Larson was one of three Titans to team up with the “Wooster Collective: The Sheboygan Project,” a street art collective that descended upon the eastern Wisconsin city this past summer “to explore the possibilities of transforming the local cityscape into a canvas for public art with the John Michael Kohler Arts Center.”

Larson and UW Oshkosh students Matthew Braun and Irineo Medina joined the collective, which collaborated with artists, local government representatives, community and civic organizations and business and property owners as they explored potential street art concepts and locations. Since 2001, Wooster – the name stems from a street in New York’s art-epicenter neighborhood, SoHo – has been promoting and showcasing collaborative street art worldwide.

The UW Oshkosh student trio will lead a presentation on its involvement in the Sheboygan summer project at 6:30 p.m. on Nov. 28 in room S21 of the Arts and Communication Building at UW Oshkosh.

“The reason I wanted to become involved is because street art is not something as common in Wisconsin as in larger metropolitan areas,” Larson said. “… As students studying fine arts at UW Oshkosh, our work is traditionally geared more for the gallery setting, not the streets. The first summer of the Wooster Collective Project was to get community members involved in street art workshops and create relationships between people that may have not met otherwise. The goal was to try and make a model for a new way of tackling street art.”

The street art movement in America and abroad has flourished in the last several years. With the support of communities and property owners, artists that have been stereotyped as “graffiti” taggers have transformed dilapidated streetscapes into dazzling graphic art displays and adorned buildings with incredibly creative cultural tributes.

Urban centers, residents and businesses have, increasingly, embraced these works of art, often collaborating very closely with commissioned artists to turn once forgotten or overlooked properties and neighborhoods into vibrant canvasses.

Locations throughout the Sheboygan were ‘donated’ by citizens for use in the Wooster project, and Larson and other artists had the final say depending on their vision,” she said.
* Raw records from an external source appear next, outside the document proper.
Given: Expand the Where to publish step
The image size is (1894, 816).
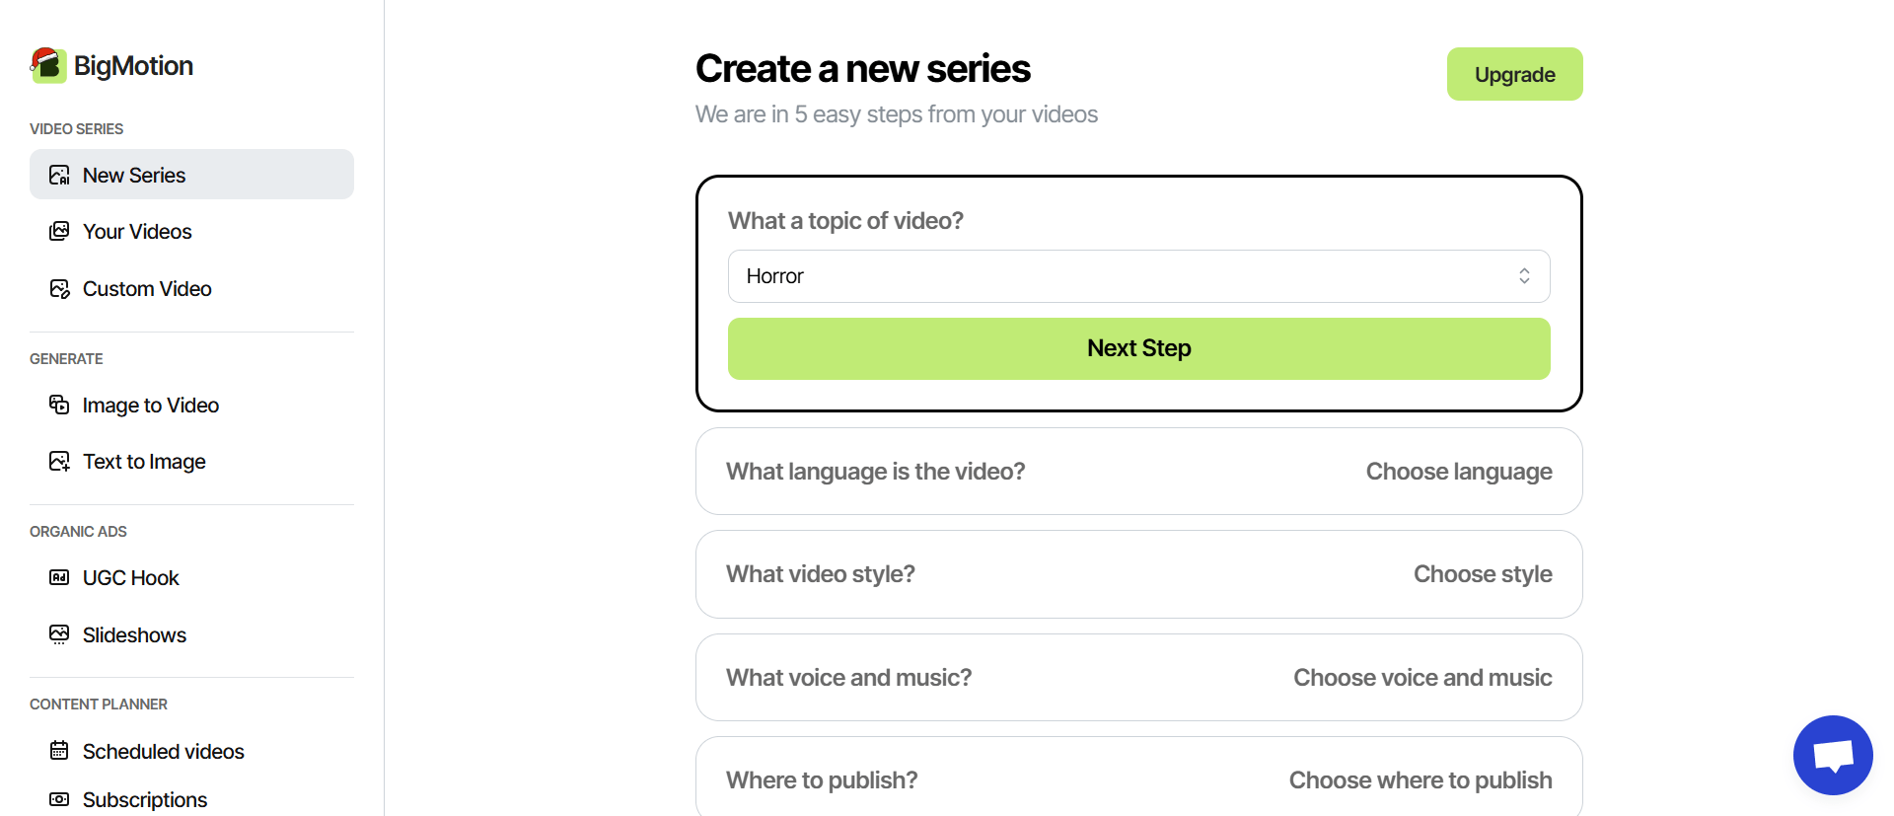Looking at the screenshot, I should point(1138,780).
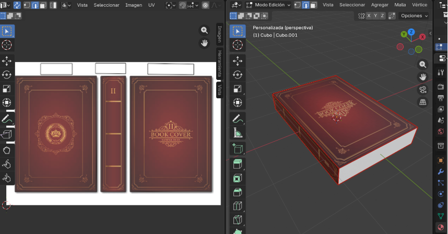Screen dimensions: 448x234
Task: Choose the Extrude Region tool
Action: (x=238, y=164)
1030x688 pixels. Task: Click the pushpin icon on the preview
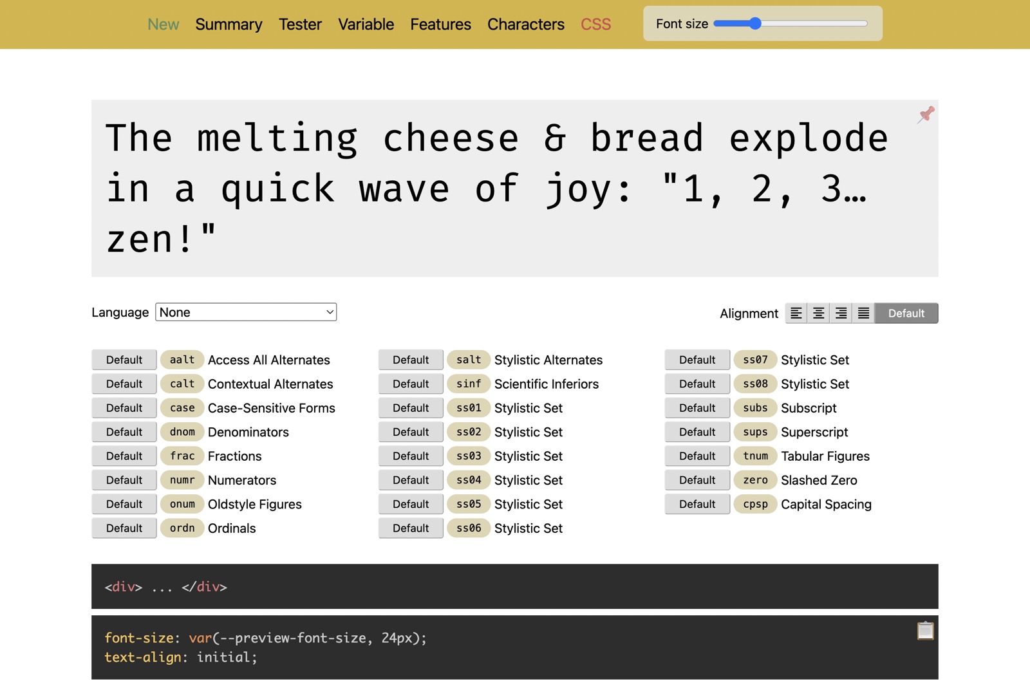[x=926, y=115]

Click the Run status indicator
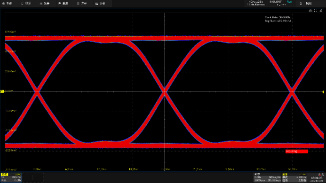289,2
“The people that owned the space did not know what the final artwork would be on their wall, making it a surprise and working towards a more fluid, organic planning process,” she said. “Unlike public art which generally takes years of planning before the work ever begins, the Wooster Collective in collaboration with the John Michael Kohler Arts Center (JMKAC) hoped to bypass this long and tedious process.”

“The pieces being done will hopefully be on a much larger scale and bring people of Sheboygan together in a way they have not in the past,” Larson said. “It will also hopefully result in a better planning process that other cities and towns can use as a model to enliven the streets and neighborhoods that they walk in every day. It has the potential of putting Sheboygan, Wisconsin on the map in the art world.”